El traje tradicional tomó ayer el Palacio de la Ópera de la mano de los 26 grupos que compitieron en la trigésima edición del concurso de baile con el que la asociación cultural Xacarandaina quiere promocionar parte del patrimonio inmaterial de la comunidad. Gaiteiros y pandereteiras pusieron la música a unas actuaciones en las que se recorrió la geografía gallega con rumbas de A Laracha, muñeiras de Negreira y Pontevella, maneo de Tordoia o jotas como las de Celeiros y San Salvador, entre otras piezas.
El público, aunque repartió aplausos para todos los participantes e incluso animó a los bailarines con aturuxos, fue especialmente entregado con los bailarines de los dos grupos de la Casa Galega de Hospitalet, los únicos representantes de la emigración en el certamen. El grupo de baile anfitrión amenizó la deliberación del jurado con una impactante jota y muiñeira de As Nogais, al que tomaron el relevo las pandereteiras de Xacarandaina y dos músicos que rememoraron la labor realizada en su día por los artistas mendicantes para el mantenimiento de algunas canciones. Más allá del aspecto competitivo pudo el didáctico y la explicación de qué y cómo eran los bailes que se interpretaron en un escenario presidido por un gran tetrasquel, símbolo de la agrupación coruñesa.

Material entregado
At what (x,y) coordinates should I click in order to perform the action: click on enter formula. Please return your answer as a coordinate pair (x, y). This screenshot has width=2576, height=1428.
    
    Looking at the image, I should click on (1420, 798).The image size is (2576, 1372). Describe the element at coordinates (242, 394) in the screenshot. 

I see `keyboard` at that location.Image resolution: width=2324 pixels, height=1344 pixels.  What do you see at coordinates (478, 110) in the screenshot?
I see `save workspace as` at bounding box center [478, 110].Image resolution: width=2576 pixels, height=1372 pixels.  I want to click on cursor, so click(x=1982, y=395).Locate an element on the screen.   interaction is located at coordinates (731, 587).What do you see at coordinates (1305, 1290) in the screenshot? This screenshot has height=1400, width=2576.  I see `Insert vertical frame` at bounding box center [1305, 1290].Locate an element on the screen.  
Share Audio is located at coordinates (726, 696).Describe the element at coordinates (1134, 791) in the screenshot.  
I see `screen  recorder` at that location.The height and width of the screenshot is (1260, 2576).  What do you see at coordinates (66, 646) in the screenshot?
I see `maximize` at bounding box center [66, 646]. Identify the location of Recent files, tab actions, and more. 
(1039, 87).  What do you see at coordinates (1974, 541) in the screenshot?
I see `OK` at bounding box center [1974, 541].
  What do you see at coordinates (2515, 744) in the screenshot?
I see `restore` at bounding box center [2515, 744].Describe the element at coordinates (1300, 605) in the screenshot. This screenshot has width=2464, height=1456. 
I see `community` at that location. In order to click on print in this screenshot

Qué harás
[a] Responde estas preguntas a partir del texto sobre el concurso de baile:
(i) ¿Cuántos grupos compitieron en el concurso?
(ii) ¿Qué grupos fueron los únicos representantes de la emigración en el certamen?
(iii) ¿Qué presidía el escenario?
[b] Transcribe del texto sobre el concurso de baile el fragmento que empieza en las palabras "El público, aunque" y termina después de "la agrupación coruñesa.".
[c] Prolonga el texto sobre el concurso de baile a partir de su última frase.

Resultados del ejercicio
[a]
(i) 26 grupos.
(ii) Los dos grupos de la Casa Galega de Hospitalet.
(iii) Un gran tetrasquel, símbolo de la agrupación coruñesa.

[b]
El público, aunque repartió aplausos para todos los participantes e incluso animó a los bailarines con aturuxos, fue especialmente entregado con los bailarines de los dos grupos de la Casa Galega de Hospitalet, los únicos representantes de la emigración en el certamen. El grupo de baile anfitrión amenizó la deliberación del jurado con una impactante jota y muiñeira de As Nogais, al que tomaron el relevo las pandereteiras de Xacarandaina y dos músicos que rememoraron la labor realizada en su día por los artistas mendicantes para el mantenimiento de algunas canciones. Más allá del aspecto competitivo pudo el didáctico y la explicación de qué y cómo eran los bailes que se interpretaron en un escenario presidido por un gran tetrasquel, símbolo de la agrupación coruñesa.

[c]
El jurado escogió una terna en cada una de las categorías de edades en las que se agruparon los participantes. Si hasta los 8 años triunfaron O Muíño da Retorta, Ferreiros y Teirón; en el apartado hasta 12 años lo hicieron Garagao, Tequexetéldere, y O Rodicio; y en el de hasta los 16 Xarío, Os Muíños de Oliveira y Tequexetéldere; mientras que entre los mayores los ganadores fueron C.?C. A Ponte Vella, Os Muíños de Oliveira y Repenicoque. La revancha para el resto, el próximo año.